二つの論文は、互にもつれ合い、響きあってその底にだんだんと高まる光った歴史的現実の音波を脈打たせているという印象を、私の心に与えたのであった。
今年の夏の末ごろのことであった。ある友達が私のしびれている脚に電気療法をしながら、その男兄弟が、
「どうもこの頃は弱るよ。転向なんぞした奴だからというのを口実に、執筆をことわる人間ができて来て……」
といって述懐したという話をした。そのときも、私はさまざまな意味で動的な人の心持の推移がそこに反映している実例として、それを感じた。
中村武羅夫氏や岡田三郎氏によって、いわゆる転向作家に対するボイコットが宣伝されたとき、私は、ふとその友達の話を思い出したのであった。そして誰の目にも明らかなように、反動的な動機から呈出されている両氏のいい分のかげに隠されているものに対して、注意をひかれたのであった。何故なら、もし一般の人々の感情が、ひと頃のように、プロレタリア作家の間でさえいわゆる転向しない者は間抜けのように見られていたままの弛緩し切った状態であったならば、両氏は、転向作家ボイコット提唱を可能にする社会的感情のよりどころを、つかむことはできなかったであろうから。また、転向が否定的な意味をもって一般の問題となってくるからには、当然他の半面に立つものとして、抵抗をつづけている者たちの、この社会における存在が、再び見直され、かつそれに対する評価は、ひところとちがって来ていることを暗示しているのではないであろうか。私はそれらの錯綜を興味ふかく思うのであった。

= 提供情報 =
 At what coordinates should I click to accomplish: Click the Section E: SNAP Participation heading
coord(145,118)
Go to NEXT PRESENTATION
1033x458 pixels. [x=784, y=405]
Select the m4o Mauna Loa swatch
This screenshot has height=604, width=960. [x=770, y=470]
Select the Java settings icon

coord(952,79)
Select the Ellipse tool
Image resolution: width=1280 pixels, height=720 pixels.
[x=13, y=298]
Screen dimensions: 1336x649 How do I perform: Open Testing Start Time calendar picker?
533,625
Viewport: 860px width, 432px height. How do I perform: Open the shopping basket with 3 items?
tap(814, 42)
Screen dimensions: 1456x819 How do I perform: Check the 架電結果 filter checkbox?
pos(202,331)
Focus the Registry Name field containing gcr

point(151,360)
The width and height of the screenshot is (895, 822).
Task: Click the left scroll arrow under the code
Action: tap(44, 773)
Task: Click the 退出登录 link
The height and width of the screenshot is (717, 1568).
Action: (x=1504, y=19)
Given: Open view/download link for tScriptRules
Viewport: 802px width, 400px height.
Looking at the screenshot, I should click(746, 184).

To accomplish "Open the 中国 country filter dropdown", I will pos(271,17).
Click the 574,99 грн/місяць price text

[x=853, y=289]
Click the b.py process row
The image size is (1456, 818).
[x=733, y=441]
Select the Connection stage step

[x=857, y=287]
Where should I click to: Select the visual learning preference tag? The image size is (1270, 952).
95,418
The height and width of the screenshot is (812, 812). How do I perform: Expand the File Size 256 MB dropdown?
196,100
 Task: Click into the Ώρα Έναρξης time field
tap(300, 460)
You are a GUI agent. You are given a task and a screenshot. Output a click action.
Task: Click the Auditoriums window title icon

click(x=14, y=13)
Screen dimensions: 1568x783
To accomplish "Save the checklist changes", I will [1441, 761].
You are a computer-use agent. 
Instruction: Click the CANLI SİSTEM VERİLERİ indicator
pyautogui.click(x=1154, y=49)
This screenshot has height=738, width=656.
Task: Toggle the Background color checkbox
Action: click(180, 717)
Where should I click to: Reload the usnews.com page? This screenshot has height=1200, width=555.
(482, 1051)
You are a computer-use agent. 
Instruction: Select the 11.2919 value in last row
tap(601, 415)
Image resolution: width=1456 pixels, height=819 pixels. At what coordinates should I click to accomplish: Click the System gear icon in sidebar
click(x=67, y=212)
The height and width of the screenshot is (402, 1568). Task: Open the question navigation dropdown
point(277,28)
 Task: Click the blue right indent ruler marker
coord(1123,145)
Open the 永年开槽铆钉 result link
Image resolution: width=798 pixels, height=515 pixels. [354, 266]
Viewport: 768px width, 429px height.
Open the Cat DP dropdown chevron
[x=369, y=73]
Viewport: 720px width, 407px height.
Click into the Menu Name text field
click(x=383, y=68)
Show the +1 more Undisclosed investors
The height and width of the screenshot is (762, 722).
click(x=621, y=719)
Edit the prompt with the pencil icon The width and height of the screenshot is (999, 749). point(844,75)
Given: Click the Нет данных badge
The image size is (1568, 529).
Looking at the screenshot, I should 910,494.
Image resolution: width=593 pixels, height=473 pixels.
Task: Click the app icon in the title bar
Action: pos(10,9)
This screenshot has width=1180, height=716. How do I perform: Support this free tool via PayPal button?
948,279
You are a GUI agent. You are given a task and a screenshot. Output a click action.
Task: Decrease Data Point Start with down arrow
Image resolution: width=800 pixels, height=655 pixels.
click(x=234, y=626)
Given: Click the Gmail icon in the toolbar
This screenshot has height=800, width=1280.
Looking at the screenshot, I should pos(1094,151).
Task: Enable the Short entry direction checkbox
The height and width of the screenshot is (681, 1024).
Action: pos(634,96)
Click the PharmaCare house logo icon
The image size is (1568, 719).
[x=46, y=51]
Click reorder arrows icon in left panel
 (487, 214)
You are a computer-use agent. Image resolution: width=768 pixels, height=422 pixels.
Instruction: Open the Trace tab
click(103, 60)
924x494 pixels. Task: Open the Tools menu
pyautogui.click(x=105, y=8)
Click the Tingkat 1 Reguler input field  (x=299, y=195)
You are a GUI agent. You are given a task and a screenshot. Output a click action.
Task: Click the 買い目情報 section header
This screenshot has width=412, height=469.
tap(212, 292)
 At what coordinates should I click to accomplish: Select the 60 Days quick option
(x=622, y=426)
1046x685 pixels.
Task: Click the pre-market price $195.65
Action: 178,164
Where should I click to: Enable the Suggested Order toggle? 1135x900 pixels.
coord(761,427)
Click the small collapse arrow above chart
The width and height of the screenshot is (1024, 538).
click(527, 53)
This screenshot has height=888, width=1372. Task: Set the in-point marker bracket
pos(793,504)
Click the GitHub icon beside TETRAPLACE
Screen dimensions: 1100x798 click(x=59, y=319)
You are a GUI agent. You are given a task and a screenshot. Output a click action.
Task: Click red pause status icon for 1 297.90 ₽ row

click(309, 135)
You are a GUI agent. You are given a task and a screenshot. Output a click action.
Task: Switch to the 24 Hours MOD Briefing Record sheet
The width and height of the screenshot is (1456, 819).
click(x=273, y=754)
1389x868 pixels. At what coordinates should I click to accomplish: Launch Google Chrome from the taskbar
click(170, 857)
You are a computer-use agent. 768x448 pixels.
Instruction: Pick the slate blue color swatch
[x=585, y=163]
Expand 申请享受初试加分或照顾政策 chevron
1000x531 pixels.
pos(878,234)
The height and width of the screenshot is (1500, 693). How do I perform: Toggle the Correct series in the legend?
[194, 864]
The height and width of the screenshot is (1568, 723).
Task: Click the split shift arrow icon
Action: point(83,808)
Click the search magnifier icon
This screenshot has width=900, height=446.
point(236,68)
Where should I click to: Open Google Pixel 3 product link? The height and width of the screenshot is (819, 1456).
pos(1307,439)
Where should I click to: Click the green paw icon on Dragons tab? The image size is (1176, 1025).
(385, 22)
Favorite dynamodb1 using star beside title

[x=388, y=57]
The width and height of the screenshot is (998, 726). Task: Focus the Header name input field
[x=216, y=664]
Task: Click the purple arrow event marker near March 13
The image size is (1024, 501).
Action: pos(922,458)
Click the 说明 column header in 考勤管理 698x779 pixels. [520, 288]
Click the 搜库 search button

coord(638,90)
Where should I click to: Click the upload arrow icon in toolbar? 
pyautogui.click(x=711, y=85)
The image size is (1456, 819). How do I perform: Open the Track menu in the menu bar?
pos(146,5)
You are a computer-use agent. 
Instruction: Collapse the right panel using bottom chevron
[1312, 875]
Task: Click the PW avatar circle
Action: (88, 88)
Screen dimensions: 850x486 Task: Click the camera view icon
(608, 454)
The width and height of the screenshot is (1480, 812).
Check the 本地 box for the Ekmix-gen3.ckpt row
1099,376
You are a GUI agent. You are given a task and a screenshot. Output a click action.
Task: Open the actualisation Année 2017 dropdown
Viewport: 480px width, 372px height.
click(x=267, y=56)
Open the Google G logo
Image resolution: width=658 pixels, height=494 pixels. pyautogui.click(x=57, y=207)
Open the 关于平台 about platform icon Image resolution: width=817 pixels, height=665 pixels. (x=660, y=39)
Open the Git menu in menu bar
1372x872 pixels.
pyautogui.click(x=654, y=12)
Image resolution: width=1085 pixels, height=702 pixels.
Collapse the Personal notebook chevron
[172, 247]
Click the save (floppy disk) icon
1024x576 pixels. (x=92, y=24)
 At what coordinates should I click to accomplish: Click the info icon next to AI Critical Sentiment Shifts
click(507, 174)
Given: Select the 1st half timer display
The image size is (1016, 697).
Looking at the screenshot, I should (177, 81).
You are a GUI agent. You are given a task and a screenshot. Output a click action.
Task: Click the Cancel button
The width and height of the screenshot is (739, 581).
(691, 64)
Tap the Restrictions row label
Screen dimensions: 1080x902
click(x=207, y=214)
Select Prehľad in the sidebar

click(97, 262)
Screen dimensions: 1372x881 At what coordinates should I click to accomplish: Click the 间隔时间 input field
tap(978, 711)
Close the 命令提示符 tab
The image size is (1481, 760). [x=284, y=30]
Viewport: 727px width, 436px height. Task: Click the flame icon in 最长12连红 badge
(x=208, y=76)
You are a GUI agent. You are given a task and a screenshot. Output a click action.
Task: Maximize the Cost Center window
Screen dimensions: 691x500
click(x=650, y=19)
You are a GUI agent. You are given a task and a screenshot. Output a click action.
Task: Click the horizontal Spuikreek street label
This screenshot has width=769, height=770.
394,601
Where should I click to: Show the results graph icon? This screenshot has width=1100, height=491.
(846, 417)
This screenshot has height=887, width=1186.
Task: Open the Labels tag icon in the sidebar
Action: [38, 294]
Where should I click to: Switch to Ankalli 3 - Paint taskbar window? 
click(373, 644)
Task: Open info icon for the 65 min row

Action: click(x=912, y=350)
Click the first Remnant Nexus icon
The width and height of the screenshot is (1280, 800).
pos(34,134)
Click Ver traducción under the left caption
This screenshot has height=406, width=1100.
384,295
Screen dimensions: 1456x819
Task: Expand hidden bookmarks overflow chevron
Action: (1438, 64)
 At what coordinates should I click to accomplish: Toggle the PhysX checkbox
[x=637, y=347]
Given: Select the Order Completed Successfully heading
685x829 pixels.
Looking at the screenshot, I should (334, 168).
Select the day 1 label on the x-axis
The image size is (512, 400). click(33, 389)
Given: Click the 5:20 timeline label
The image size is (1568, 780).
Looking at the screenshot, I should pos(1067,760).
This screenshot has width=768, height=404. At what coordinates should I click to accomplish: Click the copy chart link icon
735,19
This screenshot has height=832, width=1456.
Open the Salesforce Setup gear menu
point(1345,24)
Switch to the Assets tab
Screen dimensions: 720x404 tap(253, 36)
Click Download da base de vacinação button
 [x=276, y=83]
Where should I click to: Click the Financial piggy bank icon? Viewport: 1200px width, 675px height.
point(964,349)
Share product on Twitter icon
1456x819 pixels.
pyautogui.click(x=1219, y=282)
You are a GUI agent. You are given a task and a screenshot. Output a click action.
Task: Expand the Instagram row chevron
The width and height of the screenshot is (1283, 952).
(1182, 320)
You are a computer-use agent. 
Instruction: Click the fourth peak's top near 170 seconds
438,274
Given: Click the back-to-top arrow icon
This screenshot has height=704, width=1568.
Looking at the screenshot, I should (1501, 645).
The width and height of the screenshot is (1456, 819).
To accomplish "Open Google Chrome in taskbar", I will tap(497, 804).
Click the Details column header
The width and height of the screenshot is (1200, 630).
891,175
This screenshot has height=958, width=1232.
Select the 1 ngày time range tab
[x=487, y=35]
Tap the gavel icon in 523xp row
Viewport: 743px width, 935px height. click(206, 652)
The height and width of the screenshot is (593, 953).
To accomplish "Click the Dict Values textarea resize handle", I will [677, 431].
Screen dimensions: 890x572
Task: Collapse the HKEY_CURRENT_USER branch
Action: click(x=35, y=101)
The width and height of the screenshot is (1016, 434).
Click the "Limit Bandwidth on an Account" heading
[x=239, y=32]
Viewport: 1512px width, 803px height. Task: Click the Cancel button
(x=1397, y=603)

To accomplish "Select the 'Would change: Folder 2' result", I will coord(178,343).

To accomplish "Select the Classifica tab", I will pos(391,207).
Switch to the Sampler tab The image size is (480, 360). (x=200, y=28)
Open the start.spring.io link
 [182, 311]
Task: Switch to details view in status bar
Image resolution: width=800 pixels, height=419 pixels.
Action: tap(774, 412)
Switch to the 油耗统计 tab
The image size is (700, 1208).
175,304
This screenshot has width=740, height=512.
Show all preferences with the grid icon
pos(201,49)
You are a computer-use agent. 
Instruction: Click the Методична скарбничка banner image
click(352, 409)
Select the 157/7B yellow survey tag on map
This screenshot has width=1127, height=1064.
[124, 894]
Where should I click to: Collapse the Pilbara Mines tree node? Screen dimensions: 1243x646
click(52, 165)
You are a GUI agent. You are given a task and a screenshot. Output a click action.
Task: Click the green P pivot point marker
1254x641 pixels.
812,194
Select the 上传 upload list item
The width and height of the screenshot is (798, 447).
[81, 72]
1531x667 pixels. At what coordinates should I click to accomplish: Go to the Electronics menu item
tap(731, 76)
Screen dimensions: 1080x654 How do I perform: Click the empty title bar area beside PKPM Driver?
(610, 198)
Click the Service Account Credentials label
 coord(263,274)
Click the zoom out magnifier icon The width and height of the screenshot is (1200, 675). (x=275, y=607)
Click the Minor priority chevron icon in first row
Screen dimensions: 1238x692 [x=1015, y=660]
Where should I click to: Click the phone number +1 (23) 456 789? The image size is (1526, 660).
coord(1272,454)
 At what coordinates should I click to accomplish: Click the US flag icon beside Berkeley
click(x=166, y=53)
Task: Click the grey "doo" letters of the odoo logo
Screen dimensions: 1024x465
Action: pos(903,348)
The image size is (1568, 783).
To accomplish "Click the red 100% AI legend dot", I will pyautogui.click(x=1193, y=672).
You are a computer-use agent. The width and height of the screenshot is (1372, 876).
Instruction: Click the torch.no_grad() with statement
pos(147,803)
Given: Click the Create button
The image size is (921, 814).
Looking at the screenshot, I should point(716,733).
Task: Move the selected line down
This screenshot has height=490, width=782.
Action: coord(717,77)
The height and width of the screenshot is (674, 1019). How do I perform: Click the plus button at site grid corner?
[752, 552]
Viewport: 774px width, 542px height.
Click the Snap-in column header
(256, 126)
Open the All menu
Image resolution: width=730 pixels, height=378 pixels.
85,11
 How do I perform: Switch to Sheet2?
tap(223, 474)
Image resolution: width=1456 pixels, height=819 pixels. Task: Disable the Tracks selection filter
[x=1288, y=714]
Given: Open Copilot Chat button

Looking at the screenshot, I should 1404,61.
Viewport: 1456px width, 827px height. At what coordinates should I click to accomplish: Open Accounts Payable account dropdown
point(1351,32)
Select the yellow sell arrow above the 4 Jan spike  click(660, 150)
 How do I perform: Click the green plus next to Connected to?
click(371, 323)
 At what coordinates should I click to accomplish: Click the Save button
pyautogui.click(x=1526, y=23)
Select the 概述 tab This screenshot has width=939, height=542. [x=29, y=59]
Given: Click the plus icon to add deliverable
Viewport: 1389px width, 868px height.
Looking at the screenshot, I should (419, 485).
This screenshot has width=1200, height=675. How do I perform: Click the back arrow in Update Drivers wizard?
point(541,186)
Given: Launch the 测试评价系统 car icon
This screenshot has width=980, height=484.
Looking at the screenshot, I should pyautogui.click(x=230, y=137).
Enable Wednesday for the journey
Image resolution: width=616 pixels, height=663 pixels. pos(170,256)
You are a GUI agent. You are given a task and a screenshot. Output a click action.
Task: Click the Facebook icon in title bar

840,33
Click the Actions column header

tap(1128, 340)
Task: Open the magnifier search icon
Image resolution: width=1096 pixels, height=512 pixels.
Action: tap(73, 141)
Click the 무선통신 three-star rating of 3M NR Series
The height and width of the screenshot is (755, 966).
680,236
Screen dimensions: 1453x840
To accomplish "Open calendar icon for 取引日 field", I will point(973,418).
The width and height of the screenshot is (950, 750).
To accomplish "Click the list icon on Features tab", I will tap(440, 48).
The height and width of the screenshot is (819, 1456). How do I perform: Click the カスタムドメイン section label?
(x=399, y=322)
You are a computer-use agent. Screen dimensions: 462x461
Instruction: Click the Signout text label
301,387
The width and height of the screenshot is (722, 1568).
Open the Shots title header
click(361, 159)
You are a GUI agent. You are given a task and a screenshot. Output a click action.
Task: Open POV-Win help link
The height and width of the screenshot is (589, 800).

= 指示 1 =
次の(a)〜(c)が提示文の内容と合っているかを判断し、それぞれ「はい」か「いいえ」で答えてください。答えごとに、判断の決め手となる提示文の語句を原文どおりに引用してください。(a) 友達の話を聞いたのは今年の夏の末ごろである。(b) 転向作家に対するボイコットを宣伝したのは岡田三郎氏ただ一人である。(c) 友達は「私」の脚に電気療法をしていた。
= 指示 2 =
提示文のうち、「二つの論文は、互にもつれ合い」で始まり「を興味ふかく思うのであった。」で終わる部分を、一字も変えずに書き写してください。

= 出力 1 =
(a) はい。「今年の夏の末ごろのことであった。」
(b) いいえ。「中村武羅夫氏や岡田三郎氏によって、いわゆる転向作家に対するボイコットが宣伝されたとき」
(c) はい。「ある友達が私のしびれている脚に電気療法をしながら」

= 出力 2 =
二つの論文は、互にもつれ合い、響きあってその底にだんだんと高まる光った歴史的現実の音波を脈打たせているという印象を、私の心に与えたのであった。
今年の夏の末ごろのことであった。ある友達が私のしびれている脚に電気療法をしながら、その男兄弟が、
「どうもこの頃は弱るよ。転向なんぞした奴だからというのを口実に、執筆をことわる人間ができて来て……」
といって述懐したという話をした。そのときも、私はさまざまな意味で動的な人の心持の推移がそこに反映している実例として、それを感じた。
中村武羅夫氏や岡田三郎氏によって、いわゆる転向作家に対するボイコットが宣伝されたとき、私は、ふとその友達の話を思い出したのであった。そして誰の目にも明らかなように、反動的な動機から呈出されている両氏のいい分のかげに隠されているものに対して、注意をひかれたのであった。何故なら、もし一般の人々の感情が、ひと頃のように、プロレタリア作家の間でさえいわゆる転向しない者は間抜けのように見られていたままの弛緩し切った状態であったならば、両氏は、転向作家ボイコット提唱を可能にする社会的感情のよりどころを、つかむことはできなかったであろうから。また、転向が否定的な意味をもって一般の問題となってくるからには、当然他の半面に立つものとして、抵抗をつづけている者たちの、この社会における存在が、再び見直され、かつそれに対する評価は、ひところとちがって来ていることを暗示しているのではないであろうか。私はそれらの錯綜を興味ふかく思うのであった。